Fourth year Agent-Based Computing assignment.

***********************************
* Instructions to run the project *
***********************************

I. To import the project from the archive file in Eclipse, please follow these steps.

	1. Go to File -> Import...
	2. Select Existing Projects into Workspace
	3. Click the radio button next to Select archive file and click the Browse button on the following dialog.
	4. Find the archive file on your hard disk. Click Open to select it.
	5. The project name will appear in the box below, already checked. Click Finish to perform the import.

II. To run the project, please select the NodeStarter.java in nenov.cs4027.assessment.main package and run it.
    Also, make sure that the following libraries are added to the Build Path: agentCore-5.1.5-jar-with-dependencies.jar, 
    protocol-5.1.5_01.jar and guava-18.0.jar.


***********************************
*          Configurations         *
***********************************

Òicketing companies have capacity and price properties which can be configured in resources/agents/TicketingCompanies.xml

Transport companies have capacity and price properties which can be configured in resources/agents/TransportCompanies.xml

Tourism agencies can be of two types - participant and initiator tourism agencies.
Both have maxCapacity property that represents the needed number of tickets they want to buy.
The property can be configured in resources/agents/TourismAgency.xml

You can add new ticketing and transport companies or participating tourism agency as beans in the corresponding XML file.
Finally, add the new agent in agents/ContractNetNode.xml


***********************************
*             Solution            *
***********************************

I. Functionality

1. The project can run with any number of participating tourism agencies and ticketing and transport companies. 
   However, it must have only one initiator tourism agency.
2. Ticketing company offers are selected according to the minimum price per ticket (as specified in CGS A section) with the fractionalKnapsack_CGS_A() method.
   The bought tickets and available tickets are recalculated and the tourism agency informs the ticketing company if any available tickets are left.
3. Transport company offers are selected according to the price of the whole offer (as specified in CGS C section) with the optimalSelection_CGS_C() method.
   To get the poweset of all possible combinations I used the Sets.powerSet() method that is implemented in the Guava library developed Google.
4. When the initiator tourism agency buys tickets it adds them to packages and it can be left with excessive transport tickets.
5. The initiator initiator tourism agency will then try to sell its excessive transport tickets to other participating tourism agencies.
6. To sell its excessive tickets the initiator tourism agency must provide the exact number of tickets wanted by the participating tourism agency.

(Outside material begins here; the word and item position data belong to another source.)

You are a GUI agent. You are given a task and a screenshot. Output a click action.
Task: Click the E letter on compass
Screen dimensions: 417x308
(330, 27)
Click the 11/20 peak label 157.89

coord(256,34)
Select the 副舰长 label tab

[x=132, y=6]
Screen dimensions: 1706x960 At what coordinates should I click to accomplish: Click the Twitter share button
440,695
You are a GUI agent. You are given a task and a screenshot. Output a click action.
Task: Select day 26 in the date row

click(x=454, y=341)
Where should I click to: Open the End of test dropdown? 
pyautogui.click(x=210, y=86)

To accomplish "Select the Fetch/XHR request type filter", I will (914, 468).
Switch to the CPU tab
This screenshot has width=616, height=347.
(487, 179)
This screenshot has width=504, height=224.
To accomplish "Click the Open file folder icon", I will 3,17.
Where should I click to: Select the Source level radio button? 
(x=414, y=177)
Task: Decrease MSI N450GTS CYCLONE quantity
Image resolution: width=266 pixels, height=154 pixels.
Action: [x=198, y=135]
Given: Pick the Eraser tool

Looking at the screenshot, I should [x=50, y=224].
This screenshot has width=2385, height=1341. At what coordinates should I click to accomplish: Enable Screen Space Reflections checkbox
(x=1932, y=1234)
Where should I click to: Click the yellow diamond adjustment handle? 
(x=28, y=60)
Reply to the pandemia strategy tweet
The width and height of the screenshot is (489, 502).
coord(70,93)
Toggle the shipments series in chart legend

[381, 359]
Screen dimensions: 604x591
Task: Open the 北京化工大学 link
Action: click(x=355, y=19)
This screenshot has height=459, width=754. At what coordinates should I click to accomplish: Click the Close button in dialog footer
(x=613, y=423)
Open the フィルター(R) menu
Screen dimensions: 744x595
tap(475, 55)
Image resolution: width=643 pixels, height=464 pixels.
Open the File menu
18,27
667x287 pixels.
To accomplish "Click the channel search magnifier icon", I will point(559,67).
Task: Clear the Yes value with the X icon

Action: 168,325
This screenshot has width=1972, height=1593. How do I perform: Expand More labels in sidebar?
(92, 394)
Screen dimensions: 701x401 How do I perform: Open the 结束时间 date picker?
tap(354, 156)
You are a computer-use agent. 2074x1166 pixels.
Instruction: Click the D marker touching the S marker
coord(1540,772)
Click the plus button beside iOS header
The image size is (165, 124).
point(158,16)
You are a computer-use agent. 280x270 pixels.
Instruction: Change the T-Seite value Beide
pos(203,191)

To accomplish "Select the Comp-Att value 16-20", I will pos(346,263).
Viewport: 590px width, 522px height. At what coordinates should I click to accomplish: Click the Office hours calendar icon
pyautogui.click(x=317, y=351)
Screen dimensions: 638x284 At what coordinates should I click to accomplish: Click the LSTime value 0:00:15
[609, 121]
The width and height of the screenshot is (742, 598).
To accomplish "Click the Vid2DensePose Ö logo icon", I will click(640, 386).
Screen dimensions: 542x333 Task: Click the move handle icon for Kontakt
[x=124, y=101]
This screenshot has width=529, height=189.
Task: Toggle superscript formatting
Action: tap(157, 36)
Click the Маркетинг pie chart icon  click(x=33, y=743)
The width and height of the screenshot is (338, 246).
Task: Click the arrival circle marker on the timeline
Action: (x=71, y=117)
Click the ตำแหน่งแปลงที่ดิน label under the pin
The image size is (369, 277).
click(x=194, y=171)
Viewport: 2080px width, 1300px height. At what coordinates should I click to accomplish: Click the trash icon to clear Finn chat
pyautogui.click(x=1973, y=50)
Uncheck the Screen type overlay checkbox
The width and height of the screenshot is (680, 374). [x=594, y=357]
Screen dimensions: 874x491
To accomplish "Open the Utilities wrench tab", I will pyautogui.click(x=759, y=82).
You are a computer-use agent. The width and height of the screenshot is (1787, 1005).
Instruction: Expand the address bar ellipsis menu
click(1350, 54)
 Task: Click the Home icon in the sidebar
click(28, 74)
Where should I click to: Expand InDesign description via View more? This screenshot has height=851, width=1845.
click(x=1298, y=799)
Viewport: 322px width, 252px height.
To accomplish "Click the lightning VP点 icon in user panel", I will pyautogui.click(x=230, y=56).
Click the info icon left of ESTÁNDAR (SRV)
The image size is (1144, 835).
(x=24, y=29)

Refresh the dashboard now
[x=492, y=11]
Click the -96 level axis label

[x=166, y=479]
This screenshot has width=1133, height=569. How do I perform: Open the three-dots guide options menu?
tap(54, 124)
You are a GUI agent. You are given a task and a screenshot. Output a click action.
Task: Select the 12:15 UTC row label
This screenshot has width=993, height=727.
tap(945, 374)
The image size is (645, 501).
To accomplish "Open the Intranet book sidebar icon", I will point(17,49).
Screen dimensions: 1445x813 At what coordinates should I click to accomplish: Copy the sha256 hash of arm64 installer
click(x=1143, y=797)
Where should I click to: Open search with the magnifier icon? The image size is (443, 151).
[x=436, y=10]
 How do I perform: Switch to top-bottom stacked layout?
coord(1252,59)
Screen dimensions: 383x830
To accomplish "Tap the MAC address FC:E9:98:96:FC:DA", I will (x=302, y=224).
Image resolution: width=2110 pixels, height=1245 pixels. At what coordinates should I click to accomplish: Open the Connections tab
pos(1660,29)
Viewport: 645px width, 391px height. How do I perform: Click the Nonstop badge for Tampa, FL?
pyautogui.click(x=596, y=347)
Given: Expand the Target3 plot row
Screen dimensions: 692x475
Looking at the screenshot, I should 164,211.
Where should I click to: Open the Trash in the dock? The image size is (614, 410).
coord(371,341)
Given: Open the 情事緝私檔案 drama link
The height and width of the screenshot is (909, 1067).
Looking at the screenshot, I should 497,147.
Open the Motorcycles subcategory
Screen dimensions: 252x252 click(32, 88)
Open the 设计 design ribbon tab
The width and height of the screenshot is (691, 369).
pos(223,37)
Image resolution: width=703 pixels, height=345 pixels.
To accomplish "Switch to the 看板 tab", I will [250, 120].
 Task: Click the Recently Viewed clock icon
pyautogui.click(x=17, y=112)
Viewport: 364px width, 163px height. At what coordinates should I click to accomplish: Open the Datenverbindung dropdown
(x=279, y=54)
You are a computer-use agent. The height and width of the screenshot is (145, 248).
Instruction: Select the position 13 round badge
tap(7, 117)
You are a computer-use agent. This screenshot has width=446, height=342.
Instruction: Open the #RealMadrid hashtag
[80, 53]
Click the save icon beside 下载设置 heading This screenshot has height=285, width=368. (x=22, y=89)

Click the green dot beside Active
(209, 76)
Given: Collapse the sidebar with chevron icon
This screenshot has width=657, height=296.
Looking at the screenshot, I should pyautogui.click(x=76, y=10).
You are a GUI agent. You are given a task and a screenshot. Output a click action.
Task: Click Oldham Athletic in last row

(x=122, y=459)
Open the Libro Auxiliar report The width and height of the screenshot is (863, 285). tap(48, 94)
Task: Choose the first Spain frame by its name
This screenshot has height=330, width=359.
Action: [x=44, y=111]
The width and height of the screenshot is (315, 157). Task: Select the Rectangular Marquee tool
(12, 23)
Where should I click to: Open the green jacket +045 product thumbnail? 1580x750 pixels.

II. Implementation decisions

1. To describe the whole ontology of the problem I have created Offer which has capacity, total price, available/bought tickets and type (ticket/transport/purchase).
2. A ticket is the single ticket within an Offer. Every ticket has a unique ticket number generated for it.
3. Tourism package which contains both event and transport tickets.
4. Confirmation which is sent to the initiator tourism agency by participating agent whenever a proposal is successfully completed.